While I'm not an XML zealot, I like the clarity it can bring to many domains of practice. Regarding the performance hit, get a faster computer! If you don't have a fast enough one yet, wait a year.
Lisp was shunned in the past primarily for speed reasons, too. Now the main reason many don't like Lisp is because they don't understand advanced software engineering concepts and write poor Lisp code.
The antidote for misuse of freedom of speech is more freedom of speech.
-- Molly Ivins
Who's giving mod points today? Just look at that!

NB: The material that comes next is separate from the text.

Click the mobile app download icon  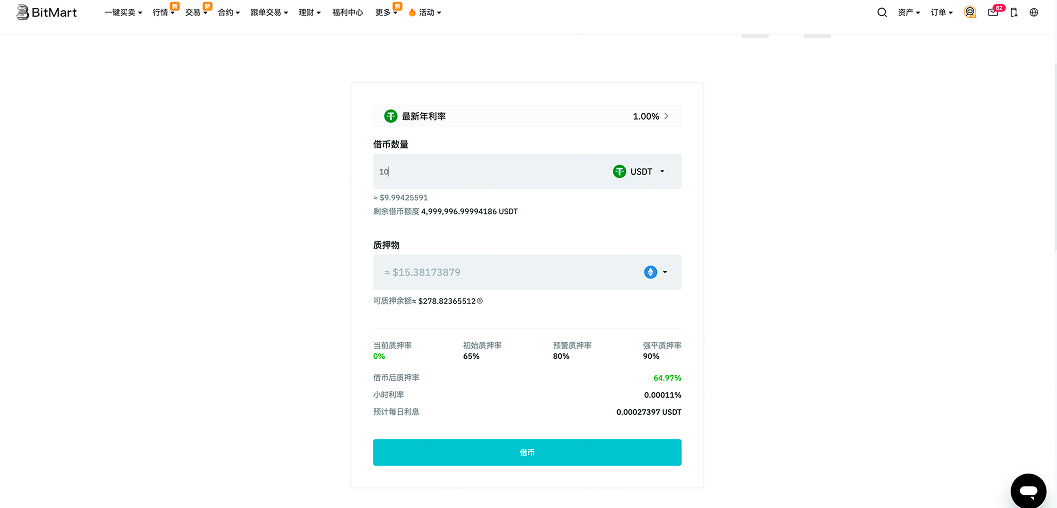coord(1014,13)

I'm finding lots of little applications that were using a database or text-file scheme with relatively little data and I've been converting them to xml files for storage and lookup. It's been a performance improvement everytime, often a huge one. There is presumably some size/schema complexity point where this gain turns around the other way (the cost of loading and parsing a doc vs. creating a db connection to parse data), but it's been a big win for me so far.

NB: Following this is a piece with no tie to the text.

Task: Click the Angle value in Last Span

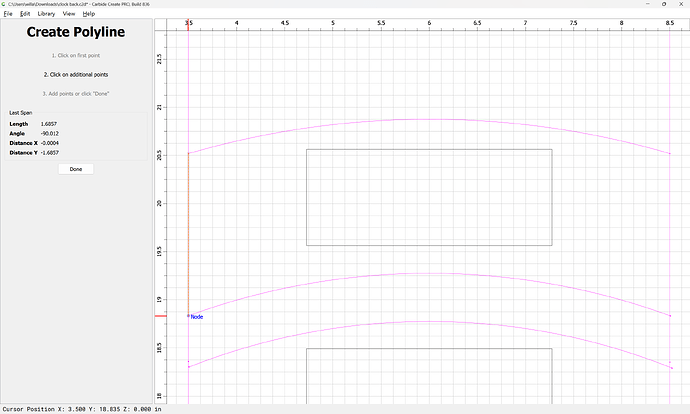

Hmmm...I've entertained the idea of morphing the incoming XML from a tree to some other graph. There's also the idea of building up a representation of just the nodes and having pointers to the actual data, with a dictionary to reduce the size. Remember, just because it starts out as XML doesn't mean it has to stay that way.
Browse the Technical Reports, Recommendations and Proposed Recommendations at W3C as there are a lot of DTDs and Schemas there. I found a DTD for generic simulation representation there. There's quite a bit if you take the time to look.
What is music when you despise all sound?
i have been in the business for 4 years now, and i use XML on a daily basis.
not only is it a powerful media for representing (and caching) hierarchy/tree-based data, extensions like XSLT providing tremendous advantages in transforming data for a variety of other purposes (you probably hated lisp/scheme based language, too).
While programming language based on XML at first sound a little strange, combining an XML based programming language with XSLT could be super powerful, especially with concepts like code generation...
Wait, before you shoot me let me explain myself. I've tried to view some webpages that are XML-based, but all that shows up in the freakin' browser is the source code. I've ditched HTML 4.0 and use XHTML 1.0 instead, but I don't know about full-blown XML. The only time I've seen XML used properly is when you look at the source code for an MSN Messenger Saved Contacts list, and that isn't a webpage! Could someone please tell me what XML does exactly and where XML would be useful?
"But using XML correctly is tough. I've written and discarded more DTDs and schemata than I care to admit because they were seriously flawed. Getting it right is important and very, very hard."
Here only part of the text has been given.